ONT cDNA-PCR,基于ONT三代测序平台的cDNA-PCR建库测序流程也可以检测全长转录本,而且适用于单细胞全长转录组测序。同样使用模板置换反转录,PCR扩增来制备全长转录本文库(图5)。在加接头制备测序文库之前,可以自己决定是否进行PCR扩增,又可细分为PCR-cDNA和直接cDNA(双链)测序。PCR扩增的cDNA文库的测序产出(测序获得的reads数)更高,适用于样本中RNA含量较少的情况。一般来说 6G(Gbase,Gb碱基数)数据量大约能获得4-5百万(million,M)条序列(reads)。

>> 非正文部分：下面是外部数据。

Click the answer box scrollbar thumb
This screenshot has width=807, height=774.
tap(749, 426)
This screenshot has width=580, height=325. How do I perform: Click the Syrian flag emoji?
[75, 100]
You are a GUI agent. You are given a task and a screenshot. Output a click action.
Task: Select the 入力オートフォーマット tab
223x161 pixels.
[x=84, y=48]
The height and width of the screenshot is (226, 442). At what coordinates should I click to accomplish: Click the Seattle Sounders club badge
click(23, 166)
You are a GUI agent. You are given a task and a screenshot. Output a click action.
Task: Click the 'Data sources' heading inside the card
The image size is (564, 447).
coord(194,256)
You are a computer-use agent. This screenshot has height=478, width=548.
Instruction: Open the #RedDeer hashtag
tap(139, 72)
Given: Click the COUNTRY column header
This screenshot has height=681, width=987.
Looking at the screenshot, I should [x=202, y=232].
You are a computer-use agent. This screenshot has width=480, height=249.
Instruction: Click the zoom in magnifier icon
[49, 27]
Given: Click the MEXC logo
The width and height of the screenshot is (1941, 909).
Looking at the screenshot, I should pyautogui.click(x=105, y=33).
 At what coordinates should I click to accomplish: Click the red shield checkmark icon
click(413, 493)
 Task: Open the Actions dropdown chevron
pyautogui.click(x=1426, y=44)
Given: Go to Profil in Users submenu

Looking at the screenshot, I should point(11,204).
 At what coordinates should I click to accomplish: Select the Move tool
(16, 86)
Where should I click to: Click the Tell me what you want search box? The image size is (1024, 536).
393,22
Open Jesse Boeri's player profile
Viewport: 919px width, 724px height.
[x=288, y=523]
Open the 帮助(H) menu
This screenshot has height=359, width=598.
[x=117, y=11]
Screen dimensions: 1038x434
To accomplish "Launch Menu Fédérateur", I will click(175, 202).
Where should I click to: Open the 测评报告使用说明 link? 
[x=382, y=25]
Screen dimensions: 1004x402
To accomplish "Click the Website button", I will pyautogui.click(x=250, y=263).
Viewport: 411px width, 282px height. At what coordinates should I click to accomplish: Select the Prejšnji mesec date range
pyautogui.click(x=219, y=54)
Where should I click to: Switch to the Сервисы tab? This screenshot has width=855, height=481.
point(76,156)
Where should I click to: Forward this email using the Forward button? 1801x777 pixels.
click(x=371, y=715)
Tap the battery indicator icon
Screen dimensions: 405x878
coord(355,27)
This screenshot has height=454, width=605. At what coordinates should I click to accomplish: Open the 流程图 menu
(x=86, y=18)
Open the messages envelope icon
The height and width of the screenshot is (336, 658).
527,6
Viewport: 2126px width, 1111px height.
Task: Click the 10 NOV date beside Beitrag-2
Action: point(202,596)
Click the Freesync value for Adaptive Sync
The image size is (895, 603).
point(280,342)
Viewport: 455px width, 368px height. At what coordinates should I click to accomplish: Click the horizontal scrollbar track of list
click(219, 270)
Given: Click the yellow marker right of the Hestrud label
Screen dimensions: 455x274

2018年初,ONT-Direct RNA Sequencing技术登上了Nature Method的封面(图1)。直到这两年,此项技术整体趋向成熟,包括碱基准确度的提升,价格的下降和修饰信号识别算法的提升。直接RNA测序建库过程中没有第二cDNA链的合成、PCR扩增这些过程,不仅避免了这些操作带来的偏好性和错误, 并且保留了RNA上的表观修饰信息。
首先,带有oligo(dT)末端的引物与mRNA的 Poly(A) 尾巴退火连接;后续是一个可选的反转录操作,用于提高测序通量和RNA单链的稳定性(一般推荐做);最后添加连有分子马达的测序接头用于后续测序。文库加载入MinION或PromethION芯片即可启动3ʹpoly(A)尾巴向5ʹcap端的mRNA直接测序。虽然直接RNA测序的价格相比于传统RNA-seq高出不少且不支持混样,但是其能直接检测RNA碱基修饰的潜力有望在表观转录组领域促进更新的发现。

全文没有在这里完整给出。